Given debate in Rhode Island about taking more money from already-overburdened taxpayers in order to allow politicians to buy votes by giving away college tuition, the headline of Jeffrey Selingo’s article in The Washington Post catches the eye: “Is a college degree the new high school diploma? Here’s why your degree’s worth is stagnant.“:
… a new study of the degree premium, published by the National Bureau of Economic Research, finds that its growth has flattened in recent years. While the premium grew rapidly in the 1980s — mostly because of the decline of manufacturing jobs that required just a high school diploma — its growth slowed in the 1990s, followed by a small uptick in the first decade of the new millennium.

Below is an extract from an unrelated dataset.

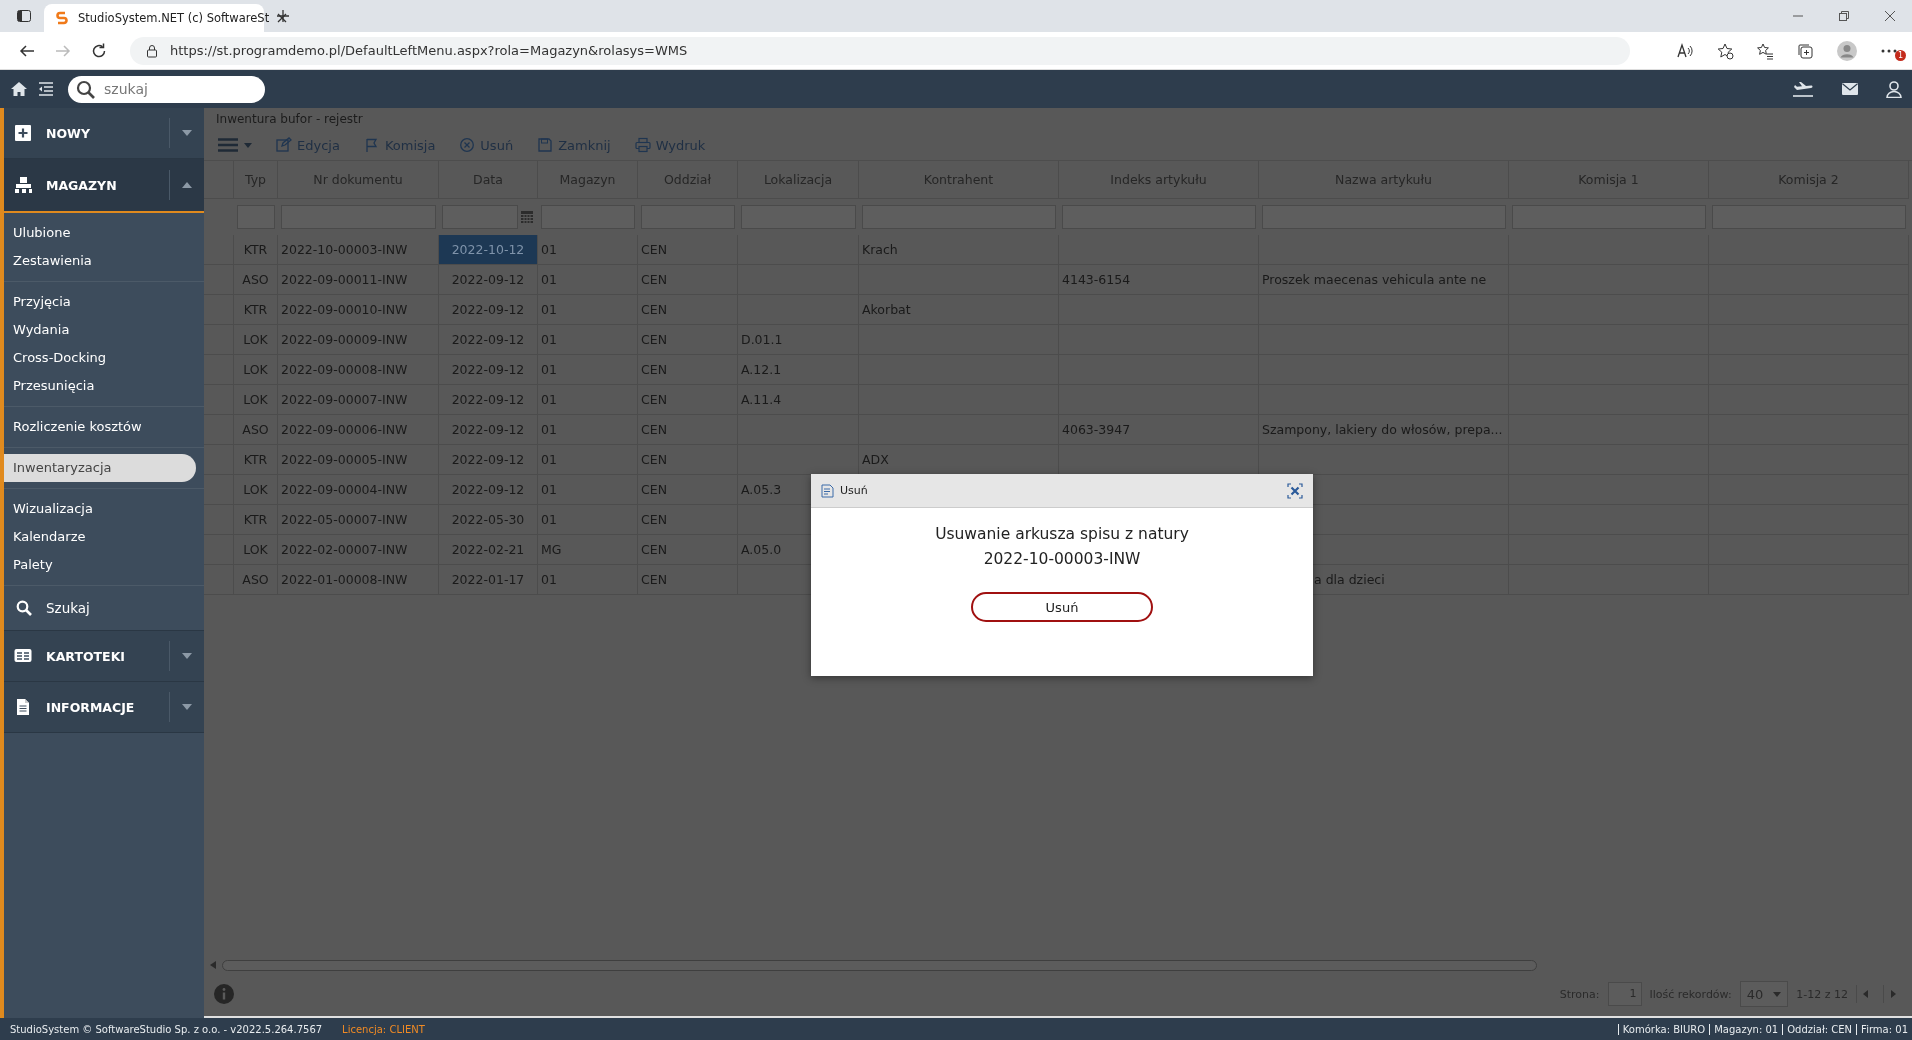  What do you see at coordinates (284, 145) in the screenshot?
I see `edit-icon` at bounding box center [284, 145].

Since 2010, however, the premium has largely remained unchanged, said the report’s author, Robert G. Valletta of the Federal Reserve Bank of San Francisco. The “patterns indicate that the factors propelling earlier increases in the returns to higher education have dissipated,” Valletta wrote.
As I’ve been saying. People should question the promises of Democrat Governor Gina Raimondo’s free-college grab and ponder whether it’s really just the government trying to give itself two or four more years of taxpayer subsidization to accomplish the task of educating students whom it has failed for the first thirteen (or more) years of their education.
The “value of a degree” will fluctuate depending not only on the job market, but also on the purposes to which it is put. If employers are just using degrees as they might once have used self-administered literacy tests, then the education itself is next to useless.
We should question, too, whether it’s proper to assign value to the piece of paper rather than the holder. Selingo’s article includes a chart that does indeed show that people with higher-level degrees tend to cluster at higher income levels, but one can’t leave the reasons people seek degrees out of the equation. A better phrasing might be that people who achieve high pay tend to seek higher degrees. Those who get the degrees because they’re free or cheap won’t have the same results.